EXCERPT

☆ ☆ ☆ ☆

# Desert Tortoise Enclosure Construction Project



## Shamus Leary (Aug 30, 2016)

Greetings everyone. Thought I would share the construction of an enclosure im building for my desert tortoise. Let me start by saying that I am no professional and anything you see me do may not be the best way or even the correct way to do this so please do your own research and practice proper safety and construction methods. It will be 16 feet long and 7 feet wide. I have plenty of critters where I live so I will be overbuilding this enclosure to keep out unwanted visitors. Just started this past weekend and I will update the pictures as I make progress. I am considering using a "Dogloo" as a burrow and partially burying it, making the entrance underground. The inside of the enclosure will include a small pond, a rock area, grass area, a borrow and a dirt area. Any suggestions or comments are appreciated.

Materials include: 16x8x6 Masonry Blocks, 12x12 paver stones, Concrete, mortar, grout, corrugated pipe, fasteners, pvc pipe, fence posts and 4' field fence.

Will be looking to plant some small plants, bushes and grasses and have the small pond with a waterfall..


----------



## Shamus Leary (Aug 30, 2016)

BTW... Cant believe I spelled the title wrong.. Tortoise not tortise..wow


----------



## Gillian M (Aug 30, 2016)

Shamus Leary said:


> BTW... Cant believe I spelled the title wrong.. Tortoise not tortise..wow


A very warm welcome to the forum! 

That seems interesting. Look forward to seeing it when it's ready for a LUCKY tort.


----------



## BeeBee*BeeLeaves (Aug 30, 2016)

Looking good and looking forward to seeing it develop into a lovely habitat for your care! Fun! 

And, yes! Welcome to the forum, lotsa kind and knowing people here to help us with our tortoises, and turtles. And life. Yay!

☆ ☆ ☆ ☆

TASK REQUIREMENTS
**A)** Reproduce the tortoise enclosure thread from "That seems interesting." up to and including "And life. Yay!".
**B)** What dimensions does the tortoise enclosure thread give for the planned enclosure?

DATA BLOCK
☆ ☆ ☆ ☆

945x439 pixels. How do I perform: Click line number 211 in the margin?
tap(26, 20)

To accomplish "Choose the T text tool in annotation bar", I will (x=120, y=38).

☆ ☆ ☆ ☆

RESPONSES TO THE TASKS
**A)**
That seems interesting. Look forward to seeing it when it's ready for a LUCKY tort.


----------



## BeeBee*BeeLeaves (Aug 30, 2016)

Looking good and looking forward to seeing it develop into a lovely habitat for your care! Fun! 

And, yes! Welcome to the forum, lotsa kind and knowing people here to help us with our tortoises, and turtles. And life. Yay!

**B)** 16 feet long and 7 feet wide.